ARTICLE -
6. APPLICATIONS OF COASTAL ALTIMETRY
Some of the uses of coastal altimetry have already been
mentioned, and current and future applications have also
been indicated by the user community in a recent survey
carried out by PISTACH and COASTALT. At the most
general level, we can say that the SSH, wave and wind
information about the coastal and shelf region can help
monitoring surges, long term coastal sea level
variations, erosion and sediment transport studies, ship
routing, fisheries, search and rescue, and the movement
of hazardous spills, pollutants and harmful algae
blooms. Here we provide more details on the full range
of possible applications, illustrating them with examples
where possible.
6.1. Sea Level and Tides
The quintessential most immediate application of
coastal altimetry is to monitor coastal sea level. This has
three interrelated aspects: short term sea level variations
(leading to monitoring of surges), long-term sea level
change due to climate change, and tides.
A good example of a statistical model which combines
satellite and tide gauge observations through a
multivariate regression analysis is the one set up to
study the near real time SSH variability in the North Sea
and Baltic Sea, with focus on storm surges in coastal
regions [15]. The model has been run for test cases
(Fig. 2) and shows a performance comparable to state-
of-the-art hydrodynamic models when estimating the
near real time SSH. It is planned to implement it
operationally for real-time storm surge predictions,
including Jason-2 observations.
This type of modelling will greatly benefit from quality-
controlled coastal altimetry, because it will allow
resolving near coastal processes. For the North Sea area
this is particularly important, as the SSH signals tend to
travel as Kelvin waves along the coast, with
exponentially decreasing amplitude away from the
coast. For island filled areas, such as the Inner Danish
Waters, a high return of good quality data is essential
for the use of the satellite altimetry. Even if one
considers the difficulties of assimilation (getting good
quality near-real time data, determining covariances,
handling the space-time sampling) which might hamper
the full adoption of coastal altimetry for near-real time
surge studies, the new products should at least provide
an independent data set that can be used for offline
surge model validation, in combination with an accurate
coastal tide model.

AVAILABLE DATA -
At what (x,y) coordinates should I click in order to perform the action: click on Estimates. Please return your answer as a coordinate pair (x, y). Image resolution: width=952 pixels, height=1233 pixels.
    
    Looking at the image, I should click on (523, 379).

TASK LIST -
- 1) Edit the coastal altimetry text so that it begins at the words "6. APPLICATIONS OF" and stops after "where possible.", putting "aquaculture" in place of "fisheries".
- 2) Resume the text on coastal altimetry applications, starting right after its last sentence.
Nothing in the listing matters for this work.

ANSWERS IN ORDER -
- 1)
6. APPLICATIONS OF COASTAL ALTIMETRY
Some of the uses of coastal altimetry have already been
mentioned, and current and future applications have also
been indicated by the user community in a recent survey
carried out by PISTACH and COASTALT. At the most
general level, we can say that the SSH, wave and wind
information about the coastal and shelf region can help
monitoring surges, long term coastal sea level
variations, erosion and sediment transport studies, ship
routing, aquaculture, search and rescue, and the movement
of hazardous spills, pollutants and harmful algae
blooms. Here we provide more details on the full range
of possible applications, illustrating them with examples
where possible.

- 2)
Figure 2. An example of the model performance for the
storm surge of December 7, 2003 in the Inner Danish
Waters. The dots indicate the predictions of the
statistical model. Observations from tide gauges used in
the model are marked by circles, observations from tide
gauges not used in the model are marked by squares,
and can be used for model validation.
A long record of quality-controlled coastal data is also
of great value at a time of increasing focus on mean sea
level (MSL) and the impact of sea level change. A high
quality global coastal dataset will allow for local sea
level trend determination. There are two particular
instances in which MSL studies could benefit from
coastal altimetry. One is where there are coastal
dynamical effects resulting in different signatures of
MSL variability and trends at the coast and farther
offshore. The availability of altimetry closer to the coast
will provide data sets with which to connect the coastal
tide gauge data to the offshore altimeter data. Another
application is in altimeter calibration by means of tide
gauges, an important method used to calibrate
TOPEX/Poseidon, Jason-1 and -2 and ESA missions.
By providing data closer to the gauge, concerns about
tidal and other variability in the intervening distance
from ground track to tide gauge will be reduced, as this
variability can be better estimated.
The liaison between altimetry and tidal science is a
good example of give and take; if on one side altimetry
is calibrated with tide gauges, on the other it provides
crucial data for tidal models. Reference [16] describe
well the difficulties in deriving accurate coastal tide
models given the present space-time sampling of
altimetry, but with the new coastal altimetry products,
the next generation of altimeters (including delay-
Doppler and wide swath instruments) and advanced
assimilation techniques, significant improvements in
coastal models will be possible. A key role that coastal
IOOS may play to aid coastal altimetry would be in the
deployment of a limited number of long-time series
bottom pressure measurements along the shelf. These
data would support the refinement of shallow sea and
coastal margin tidal models, making it possible to more
accurately de-tide the coastal altimeter SSH.
6.2. Assimilation in 3-D circulation models
Perhaps the most ambitious application of the surface
dynamic topography from coastal altimetry is to
estimate and forecast the three-dimensional ocean state
through data assimilation. A good case in point is the
work by the Ocean Modeling group at Rutgers
University on variational data assimilation in the
Regional Ocean Modeling System (ROMS).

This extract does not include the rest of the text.